The government has also agreed to create a $2 billion fund that will offer new trustees (created when land is “fractioned” by being passed down from generation to generation) cash payments for land that has been divided up. That will, as Interior put it, “free up the land for the benefit of tribal communities.” That brings the total settlement up to $3.4 billion.
Cobell v. Salazar was first filed in 1996 on the grounds that the government mismanaged the trust accounts (involving royalties for grazing, oil and gas and timber, among others) of more than 300,000 Indians. Elouise Cobell, a Blackfeet and the lead plaintiff in the suit, told Indian Country Today that she is thankful the suit is finally coming to an end and that Indian Country especially appreciates the Obama Administration moving on the issue. Still, she said the settlement is “significantly less than the full accounting to which the class members are entitled.”
In a release, Salazar called the settlement “historic.”
“This is an historic, positive development for Indian country and a major step on the road to reconciliation following years of acrimonious litigation between trust beneficiaries and the United States,” Salazar said. “...This historic step will allow Interior to move forward and address the educational, law enforcement, and economic development challenges we face in Indian Country.”

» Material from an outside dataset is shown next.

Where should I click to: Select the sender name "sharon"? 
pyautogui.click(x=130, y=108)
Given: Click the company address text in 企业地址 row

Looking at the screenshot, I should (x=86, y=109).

Right now, the Interior Department manages 56 million acres of Indian trust land and on that, there are more than 100,000 leases. The agency estimates it manages $3.5 billion in trust funds.
The point of the $2 billion in buy-back money for the new “fractioned” trustees is to, as the agency put it, “By reducing the number of individual trust accounts that the U.S. must maintain, the program will greatly reduce on-going administrative expenses and future accounting-related disputes.”
The agency has promised to put 5 percent of the interests bought through the $2 billion fund into a scholarship fund for Indians.